Understanding Osteopenia at the right time may help you and your dear ones from getting succumbed!!!
Osteopenia is the midpoint between having healthy bones and having osteoporosis. Here, the bones are weaker than normal but not so far gone that they break easily. Osteopenia, if it happens at all, usually occurs after age 50.
Has Bone Mass Density got anything to do with Osteopenia?
Healthy bones are not solid, their interiors being made of a honeycomb structure with tiny holes to keep them light and springy,
When bones reduce their mineral density they have much larger holes as well as thin cortical walls, which can increase their risk of fracturing. This makes an understanding of bone density very important
In normal conditions, BMD increases during childhood and peaks at roughly age 25, which is maintained for about 10 years. After age 35, both men and women usually lose 0.3–0.5% of their BMD per year as part of the aging process.

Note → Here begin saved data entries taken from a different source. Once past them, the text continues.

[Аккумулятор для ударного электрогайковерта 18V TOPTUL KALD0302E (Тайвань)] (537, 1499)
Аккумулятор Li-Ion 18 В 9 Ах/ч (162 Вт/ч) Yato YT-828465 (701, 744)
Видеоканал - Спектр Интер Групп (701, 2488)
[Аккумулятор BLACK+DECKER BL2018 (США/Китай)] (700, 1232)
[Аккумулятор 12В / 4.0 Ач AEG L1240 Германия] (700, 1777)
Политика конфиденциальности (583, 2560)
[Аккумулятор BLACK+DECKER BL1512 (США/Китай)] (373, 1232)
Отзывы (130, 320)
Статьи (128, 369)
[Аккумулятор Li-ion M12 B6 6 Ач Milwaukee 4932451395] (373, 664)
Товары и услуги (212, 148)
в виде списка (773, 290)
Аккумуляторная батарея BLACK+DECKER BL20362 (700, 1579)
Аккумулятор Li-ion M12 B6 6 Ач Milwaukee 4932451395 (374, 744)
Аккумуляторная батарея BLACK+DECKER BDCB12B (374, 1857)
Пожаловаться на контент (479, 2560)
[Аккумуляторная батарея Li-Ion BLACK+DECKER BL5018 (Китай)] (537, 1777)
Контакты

Genetic factors, environmental factors and medications affect BMD.
Increased risk factors for lower bone density may include age, menopause, smoking, alcoholism, low physical activity, certain medical conditions, poor diet low in vitamins and calcium, excessive soft drink intake, low body mass index, certain medications
Understanding the role of Estrogen in Bone Mass Density?
Estrogen is important in maintaining BMD in women. After menopause, when estrogen levels start falling, loss of BMD accelerates resulting in the loss of up to 25–30% of their BMD in the initial 10 years. The accelerated bone loss after menopause is a major cause of osteoporosis in women, referred to as postmenopausal osteoporosis
Loss of BMD leads to Osteoporosis and Osteopenia.
Getting to the core of Osteopenia.
Osteopenia is a condition characterized by the loss of bone mineral density (BMD).
The loss of BMD is not as severe in Osteopenia, as it is in the case of osteoporosis.
By definition from the World Health Organization osteopenia is defined by bone densitometry as a T score -1 to -2.5.
What is a T score?
T-score is the bone density of an individual compared with what is normally expected in a healthy young adult of same age and sex.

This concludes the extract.